Deneme

Prof. Dr. Zehra Gül AŞKIN ve Felsefe Yazıları

Eğitim Sistemimizin Felsefi Temelleri Var Mı?[1]

Prof. Dr. Zehragül AŞKIN

Yaşamın içindeki en temel soru alanlarından birisi de eğitimdir.  Felsefenin penceresinden eğitime bakmak  felsefe ve eğitim arasındaki kökensel ilişkinin nerede durduğu sorusuna yanıt vermeyi gerektirir. Öyleyse soralım: Felsefe ve eğitim arasındaki ilişki nerede durur? Felsefe ve eğitim arasındaki ilişki, nasıl bir insan tipi yetiştirmek istiyoruz sorusunda  ve bu sorunun türevi olarak karşımıza çıkan nasıl vatandaşlar yetiştirmek istiyoruz? sorusuna  verilen yanıtta içerilir. Hepinizin bildiği gibi eğitim, temel bir insan hakkıdır. Çünkü,  tüm insan başarıları ancak kendi türümüz  içerisinde ve eğitim aracılığıyla gerçekleşir. Bununla birlikte temel bir insan hakkı olan eğitim, eğer dikkat edilmezse kolayca bir insanlık ihlaline  dedönüşebilir. Burada insanlık ihlali ile eğitimin  insanı eğip büken ideolojik yanına gönderme yapıyorum ve Felsefe eğitiminden ise bu ideolojik eğitimi değil, insanda varolan insansal başarıların eğitim aracılığıyla açığa çıkarılarak geliştirilmesini anlıyorum. Tam da bunoktada bir insan başarısı olarak felsefe eğitiminin, bir doğru düşünme mantığı ve eleştirel bir zihniyet eğitimi olarak gerek  bireysel, gerekse de toplumsal bağlamda  çağdaş toplumların bir aydınlanma projesi olduğunu görüyoruz.

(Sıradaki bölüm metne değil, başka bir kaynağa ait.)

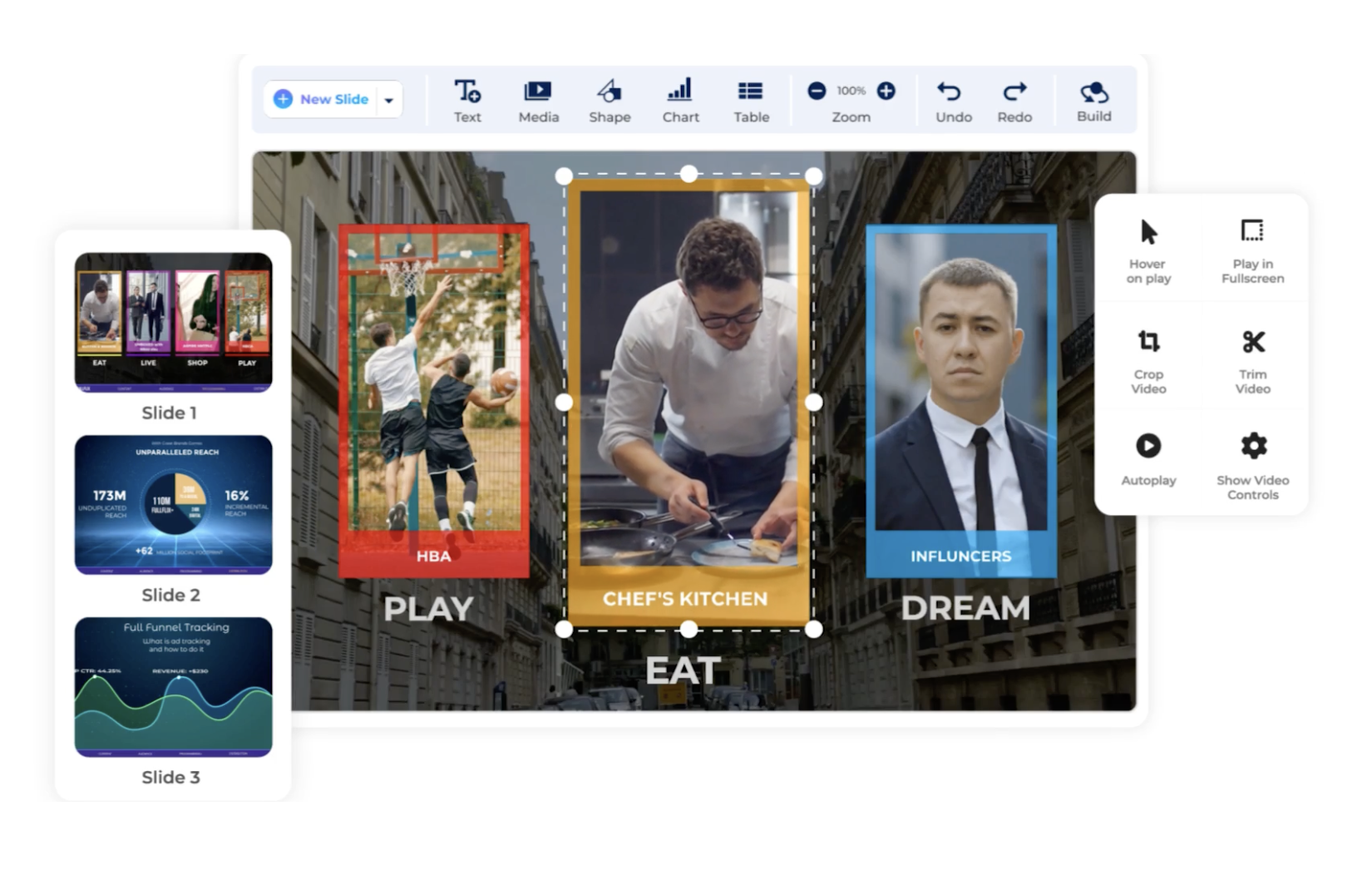Open the Media insert tool
The image size is (1372, 885).
point(539,98)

 Felsefe eğitimi,toplumların  aydınlanma projesidir. Çünkü, felsefe olmadan,   aydınlanma, aydınlanma olmadan  bilimler ve sanat, bilim ve sanat olmadan insanca yaşam koşulları ve insanca yaşam koşulları olmadan da  insansal değerlerle bezenmiş insan başarıları olamaz. Eğitimin felsefi temellerine,özgüveni  gelişmiş, çağdaş, aklını kullanan, temel insan haklarına saygılı, adil ve barışçıl  değerler için dayanışmaya hazır  bir insan profili yetiştirmek için ihtiyacımız var. Peki bizim eğitim sistemimizin felsefi temelleri var mı? Eğer olsaydı eğitim sistemimiz yaratıcı,  aklını eleştirel kullanan, empati ve sempatisi gelişmiş, değişen yaşam koşullarına ayak uyduran  ve   evrensel değerleri koruyan  gençler yetiştirirdi. Oysa yetiştirmiyor. Tam tersine  merkezde  öğretmenin olduğu  öğrenciyi pasifize ederek edilgin  kılan “hoca dedi ki, “ mottosuna bağlı ezberci bir eğitim sistemimiz var. Felsefeylemeyi başaramadığımız için okullarımız Ortaçağın ezberci skolastik eğitim zihniyeti içinde.  Eğitim sistemimizin  felsefi düşünmeye yatkın olmamasının en büyük nedeni ezberci eğitimdir. Ezberci eğitim, zihne sunulanların hiçbir eleştirel süzgeçten geçirilmeden  olduğu gibi saklanmasına dayanır. Bu nedenle  ezberci eğitim, çoklu sonuçlar ve yaratıcı bağlantılar yanında soru ve sorunların çözümüne katkıda bulunacak stratejilerin kazanılmasına kapalıdır. Oysa ilerici bir eğitim ve öğretim yöntemi olarak  felsefe eğitimi, ezberci eğitim ile olan ayrımında    şeyleri derinlemesine çözümleme becerilerini  kazandırmaya yöneliktir.  Bu noktada  ezberci eğitimin panzehiri  bir düşünce eğitimi olarak felsefe eğitimidir. Burada unutulmaması gereken dünyayı biçimlendirenin ellerimizin olduğu fakat ellerimize komut verenin ise  her zaman  için zihnimiz olduğudur. .Atatürk’ün başlattığı fakat  henüz başarılamayan  devrimlerinin  temelinde de eleştirel ve yaratıcı bir düşünme etkinliği olarak bu  zihniyet eğitimi bulunmaktadır…


[1] Mersin Üniversitesi Felsefe Bölümü ve Felsefe Tarihi Anabilim Dalı Başkanı.